Coverage for Shareholder Actions Not Barred by Prior Acts Exclusion

The New York Supreme Court, Appellate Division, has held that a “prior acts” exclusion in a directors and officers policy did not bar coverage for settlements reached by the insured in two related shareholder lawsuits, notwithstanding allegations related to a joint venture formed before the prior acts date. Xerox v. Travelers Cas. & Sur. Co. of Am., 2024 WL 1161218 (N.Y. App. Div. Mar. 19, 2024).

The insured technology company had two towers of D&O insurance. The first tower consisted of “run off” policies that explicitly barred coverage for wrongful acts committed or allegedly committed on or after January 1, 2017. The policies in the second tower included a prior acts exclusion that precluded coverage for any “Claim … based upon, arising from, or in consequence of any fact, circumstance or Wrongful Act committed, attempted, or allegedly committed or attempted in whole or in part prior to January 1, 2017.”

In 2017, the company commenced discussions with a third party about the possible acquisition of the company. One of the company’s largest shareholders filed two lawsuits against the company and its board of directors based on the proposed acquisition alleging malfeasance related to the proposed acquisition, including undervaluing the company and failing to follow an open bid process, and seeking to enjoin the deadline for director nominations so that a new board could reevaluate the sale. The shareholder’s complaint also alleged that the company had kept secret a 20-year-old joint venture with the proposed buyer that “locked up” the company’s intellectual property rights in Asia and sought to unwind the joint venture to enhance the company’s value before a sale.

The primary and first excess carriers committed their limits under the second tower for settlements and defense costs in the underlying shareholder actions. The second excess insurer declined coverage, asserting that the prior acts exclusion applied. In the ensuing coverage action, the trial court denied the insurer’s motion for summary judgment based on the prior acts exclusion.
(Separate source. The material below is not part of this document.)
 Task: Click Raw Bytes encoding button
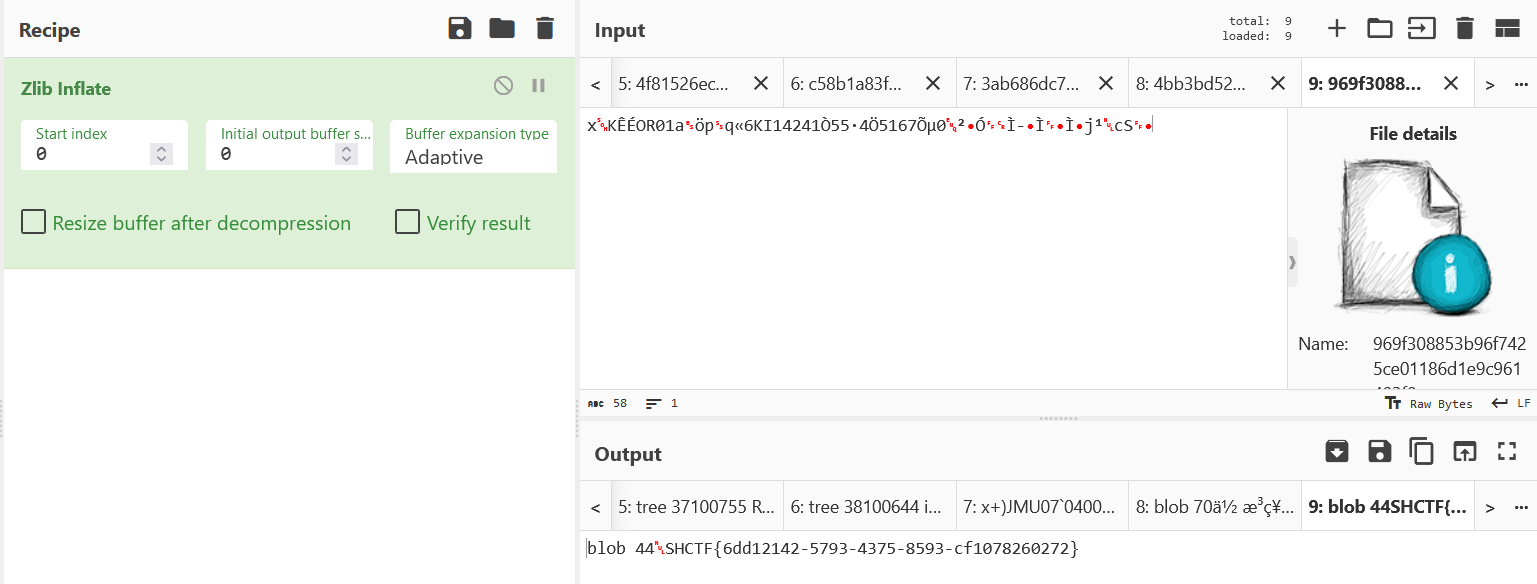pyautogui.click(x=1430, y=403)
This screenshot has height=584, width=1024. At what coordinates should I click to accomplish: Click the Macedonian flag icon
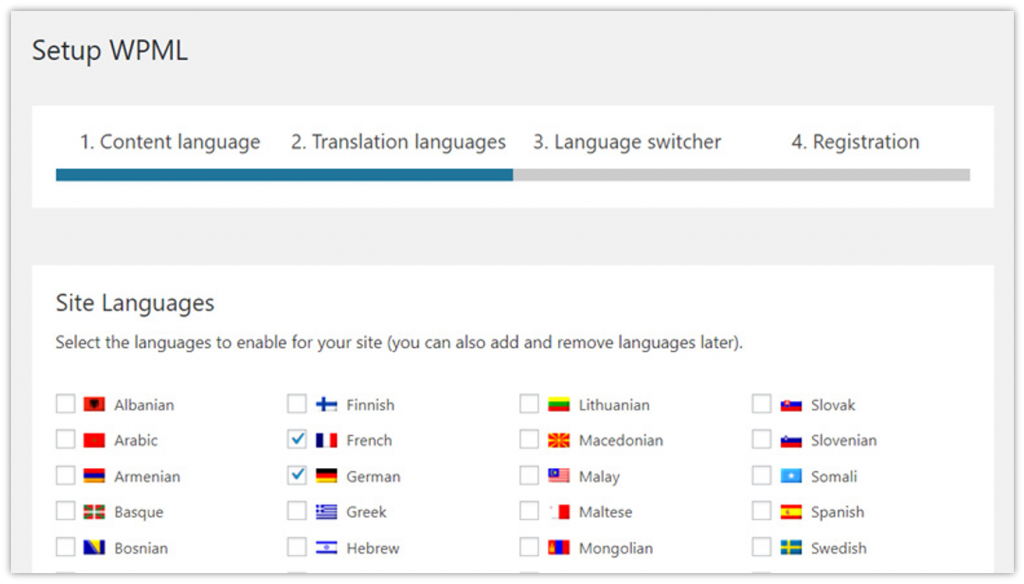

On appeal, the court first addressed coverage under the “run off” policies because the insured had asserted “continuity of coverage” arguments. The appellate court held that the “run off” policies did not provide coverage because the acts that gave rise to liability occurred after January 1, 2017. With respect to the second tower, the court applied a “but for” test to determine the applicability of the prior acts exclusion, which turned on whether any of the causes of action asserted could exist “but for” the existence of the excluded activity. On that point, the court determined that the insurer “failed to establish that the causes of action asserted in the underlying lawsuits could not exist but for the alleged wrongful acts preceding January 1, 2017.” It concluded that the lawsuits arose from the 2017-2018 negotiation and approval of an allegedly disadvantageous transaction, rather than the joint venture, and that the claims could be viable irrespective of whether the company had previously entered into the joint venture. Accordingly, the court held that the prior acts exclusion did not apply. The appellate court also affirmed the denial of the insurer’s motion for summary judgment on the grounds that the underlying settlement was unreasonable and on the company’s bad faith claim, holding these issues raised questions of fact.